Here’s a simulation of -3.11% barrel distortion:
Keep in mind that Hasselblad currently does not have the option of in-camera distortion correction. You can always fix it in post-processing, but note that this will slightly crop your composition from how you framed it in the field. My recommendation is to compose a little wider than usual if you know that you’ll need to correct distortion later.
Vignetting
In uncorrected images, the Hasselblad 25mm f/2.5 V has high levels of vignetting (falloff) that doesn’t totally go away as you stop down. It also seems to have a subtle bluish color cast. Vignetting on this lens is worse at close focusing distances compared to infinity – which is uncommon, although it’s also what we saw when testing the Hasselblad XCD 90mm f/2.5 V.
In any case, here’s the full chart showing how much light the 25mm f/2.5 V loses in the corners:
The maximum vignetting wide open is 2.84 stops, which is quite high. The good news for Milky Way photographers is that infinity focus has less vignetting than close focus, and that result (2.46 stops) isn’t much higher than we usually see with wide-angle, wide-aperture lenses.
However, it’s disappointing that the vignetting doesn’t improve very much upon stopping down.
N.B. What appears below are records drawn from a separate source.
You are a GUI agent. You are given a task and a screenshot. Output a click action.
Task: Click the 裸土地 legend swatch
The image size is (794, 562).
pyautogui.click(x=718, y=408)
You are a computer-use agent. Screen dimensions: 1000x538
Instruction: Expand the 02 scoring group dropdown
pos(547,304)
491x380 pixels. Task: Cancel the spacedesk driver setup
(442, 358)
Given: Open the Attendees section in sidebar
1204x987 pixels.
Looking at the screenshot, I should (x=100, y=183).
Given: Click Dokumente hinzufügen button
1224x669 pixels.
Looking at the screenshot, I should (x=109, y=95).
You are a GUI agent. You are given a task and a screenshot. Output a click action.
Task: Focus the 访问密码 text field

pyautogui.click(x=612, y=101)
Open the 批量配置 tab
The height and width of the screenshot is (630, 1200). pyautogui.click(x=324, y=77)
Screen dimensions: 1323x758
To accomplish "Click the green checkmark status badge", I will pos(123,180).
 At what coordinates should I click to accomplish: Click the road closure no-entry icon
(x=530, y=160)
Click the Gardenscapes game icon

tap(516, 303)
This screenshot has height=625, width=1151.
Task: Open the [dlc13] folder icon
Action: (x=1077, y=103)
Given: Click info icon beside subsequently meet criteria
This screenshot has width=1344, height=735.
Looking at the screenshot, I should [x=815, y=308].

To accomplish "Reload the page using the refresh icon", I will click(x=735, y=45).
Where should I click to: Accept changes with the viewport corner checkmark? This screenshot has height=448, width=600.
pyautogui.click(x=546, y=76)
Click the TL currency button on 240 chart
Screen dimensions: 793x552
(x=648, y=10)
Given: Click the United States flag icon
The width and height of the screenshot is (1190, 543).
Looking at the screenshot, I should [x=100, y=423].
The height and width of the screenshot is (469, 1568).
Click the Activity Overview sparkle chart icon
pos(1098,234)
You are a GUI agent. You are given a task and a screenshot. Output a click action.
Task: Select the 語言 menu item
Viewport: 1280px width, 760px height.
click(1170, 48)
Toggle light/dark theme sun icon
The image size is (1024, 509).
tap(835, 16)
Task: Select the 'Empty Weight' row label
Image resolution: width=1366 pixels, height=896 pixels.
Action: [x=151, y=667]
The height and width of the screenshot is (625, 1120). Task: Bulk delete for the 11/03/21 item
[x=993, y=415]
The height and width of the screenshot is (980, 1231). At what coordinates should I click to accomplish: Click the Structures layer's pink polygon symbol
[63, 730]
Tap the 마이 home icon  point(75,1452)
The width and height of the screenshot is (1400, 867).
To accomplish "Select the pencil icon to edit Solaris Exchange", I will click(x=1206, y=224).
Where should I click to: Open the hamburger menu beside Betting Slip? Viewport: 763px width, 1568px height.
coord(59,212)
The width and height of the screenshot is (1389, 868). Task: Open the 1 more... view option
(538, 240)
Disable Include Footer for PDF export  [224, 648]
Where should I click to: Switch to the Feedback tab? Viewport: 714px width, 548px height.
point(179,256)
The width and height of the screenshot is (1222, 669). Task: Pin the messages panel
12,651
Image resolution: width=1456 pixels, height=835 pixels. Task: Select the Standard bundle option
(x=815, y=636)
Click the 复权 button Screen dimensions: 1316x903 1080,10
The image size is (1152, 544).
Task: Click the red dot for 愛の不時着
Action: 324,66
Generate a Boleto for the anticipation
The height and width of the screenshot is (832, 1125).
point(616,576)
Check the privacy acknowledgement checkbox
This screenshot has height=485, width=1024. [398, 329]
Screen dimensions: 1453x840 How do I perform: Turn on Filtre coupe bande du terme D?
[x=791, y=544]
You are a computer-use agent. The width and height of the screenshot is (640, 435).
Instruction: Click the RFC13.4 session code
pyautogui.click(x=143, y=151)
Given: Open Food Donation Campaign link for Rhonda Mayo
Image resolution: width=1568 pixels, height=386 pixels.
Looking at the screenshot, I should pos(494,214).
You’ll find yourself needing to correct vignetting with this lens in many of your photos, unless you like how the corner darkening focuses your viewer’s eye toward the center of the photo (which you certainly might).
Lateral Chromatic Aberration
There is a reasonably small amount of lateral chromatic aberration on the Hasselblad XCD 25mm f/2.5 V. It gets a little worse as you stop down, but never reaches high levels. Here’s the chart:
Astute Photography Life readers may notice that the graphic design of the chart above is a little different than usual. This is a sign that the numbers above are not to be compared against our full-frame chromatic aberration tests on Photography Life.
We measure chromatic aberration in pixels, and the sensor used for this test was a 100-megapixel medium format sensor (the Hasselblad 100C, found on cameras like the CFV 100C and the X2D). On such a demanding sensor, measuring at most 1.4 pixels of chromatic aberration is a great result. And the performance from f/2.5 to f/5.6 is simply excellent.
Sharpness
The Hasselblad 25mm f/2.5 V is a very sharp lens. Testing it both in the field and in the lab, there were no areas of its sharpness performance that gave me pause – I was happy using it on a 100-megapixel medium format sensor without feeling like I was losing any meaningful detail.
Note that the MTF test below is not comparable to any existing full-frame lens review on our website. Normally, all of our full-frame lens reviews can be compared against one another (even across camera brands – we account for that), but that does not hold true with such a different sensor size and resolution as this.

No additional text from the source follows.